= TASK STATEMENT =
Extract every line of the entries below word for word, leaving out the pictures.

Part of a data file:
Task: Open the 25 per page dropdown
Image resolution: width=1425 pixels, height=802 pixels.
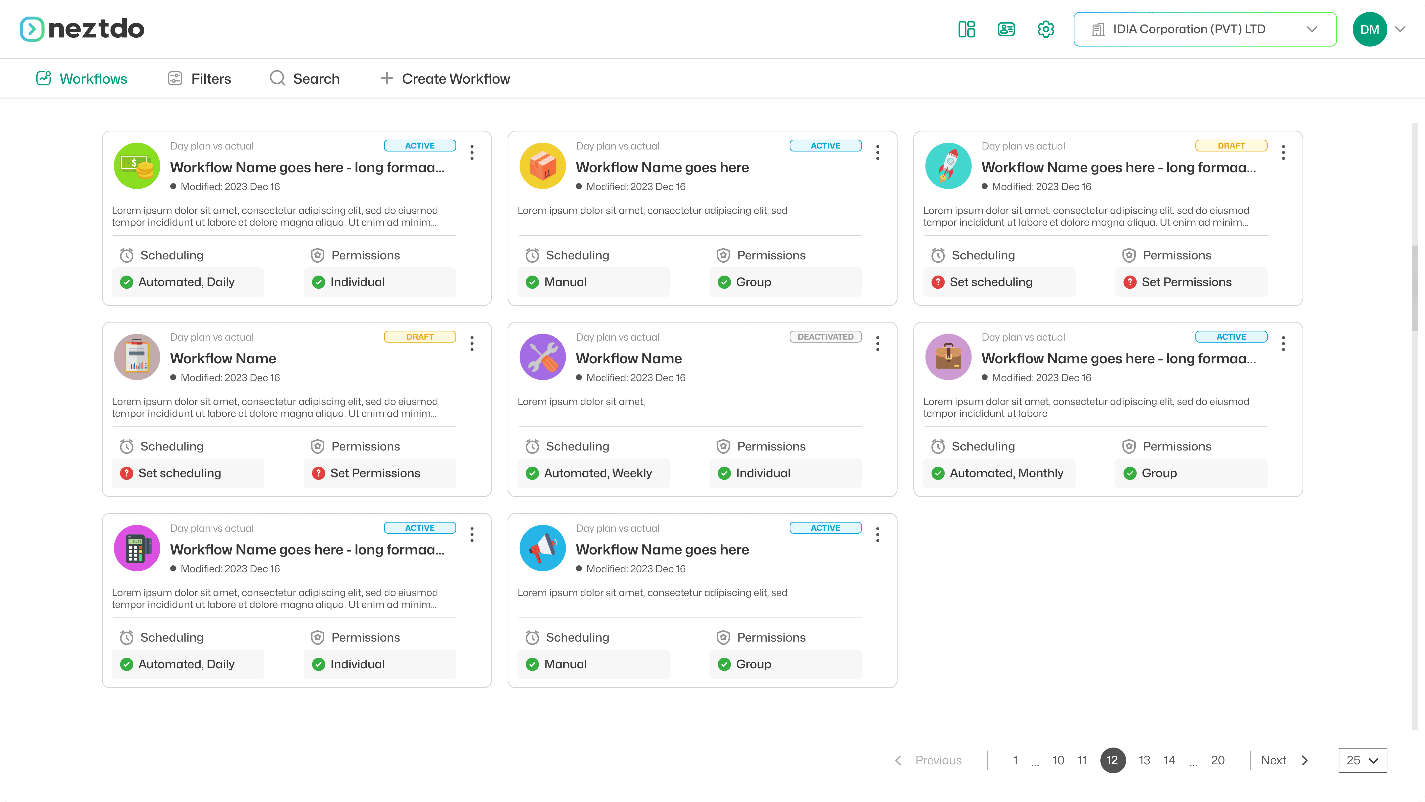Action: [x=1362, y=760]
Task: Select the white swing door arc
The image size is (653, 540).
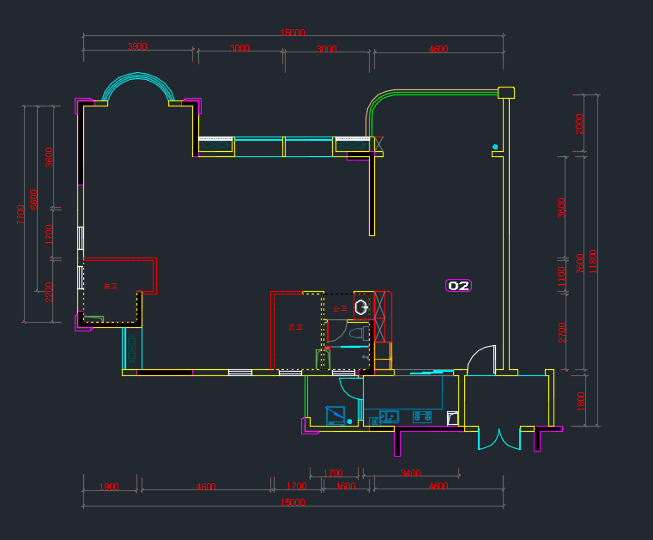Action: tap(483, 357)
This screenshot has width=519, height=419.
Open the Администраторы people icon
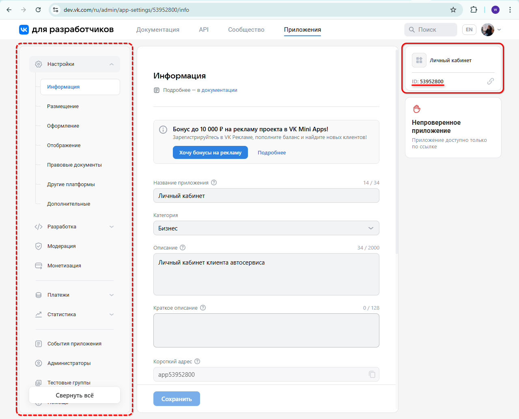pyautogui.click(x=38, y=363)

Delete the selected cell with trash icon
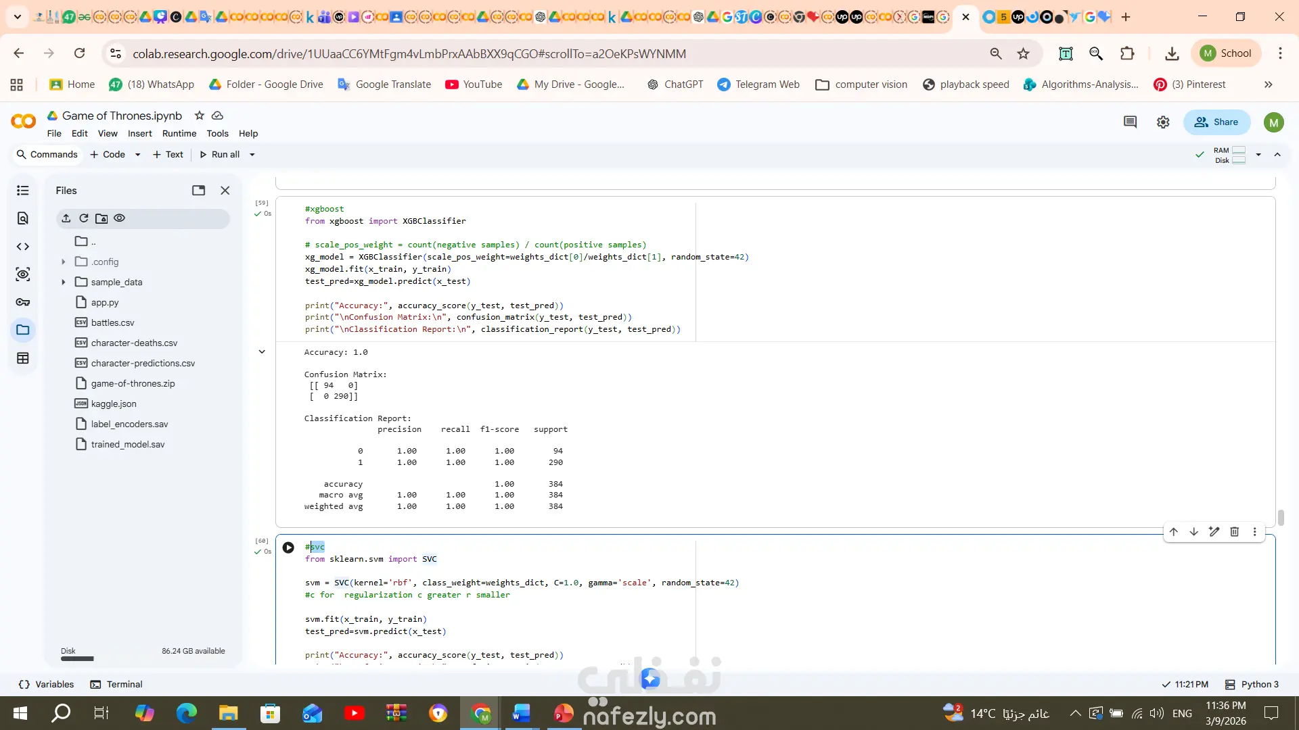tap(1234, 532)
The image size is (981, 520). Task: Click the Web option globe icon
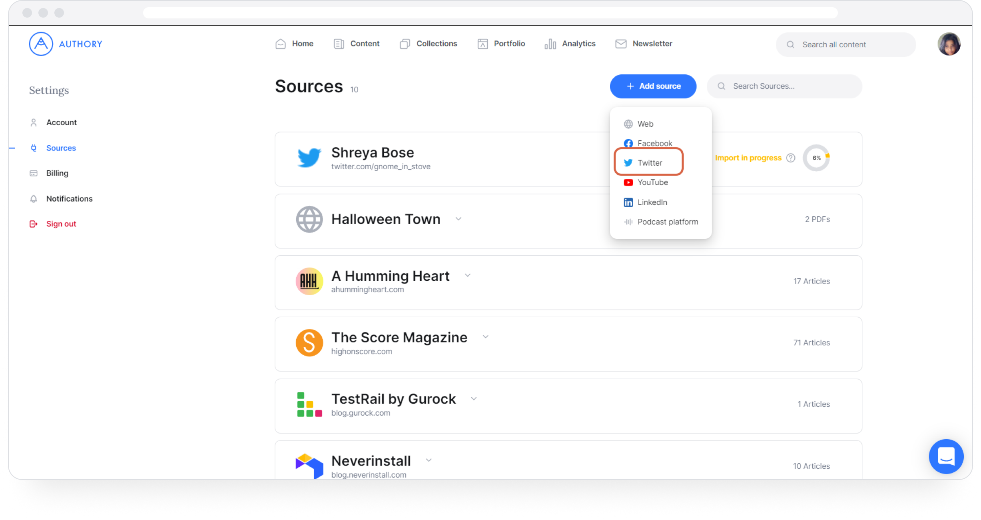coord(627,124)
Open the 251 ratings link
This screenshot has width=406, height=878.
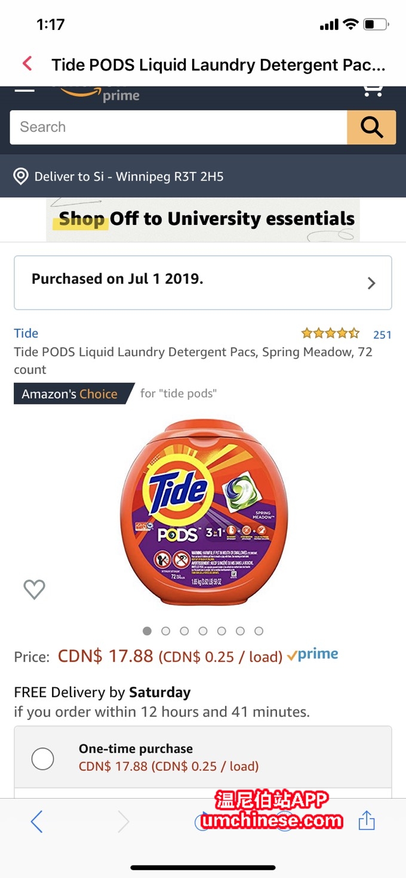pyautogui.click(x=382, y=335)
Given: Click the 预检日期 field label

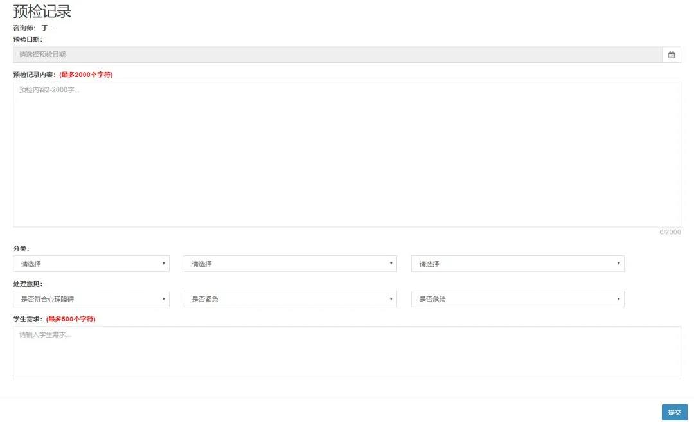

= TASK RESULT =
Task: Open the 25 per page dropdown
Image resolution: width=1425 pixels, height=802 pixels.
Action: [x=1362, y=760]
Task: Select the white swing door arc
The image size is (653, 540).
Action: tap(483, 357)
This screenshot has width=519, height=419.
Open the Администраторы people icon
pyautogui.click(x=38, y=363)

Delete the selected cell with trash icon
tap(1234, 532)
The image size is (981, 520). Task: Click the Web option globe icon
coord(627,124)
Open the 251 ratings link
This screenshot has width=406, height=878.
pyautogui.click(x=382, y=335)
Given: Click the 预检日期 field label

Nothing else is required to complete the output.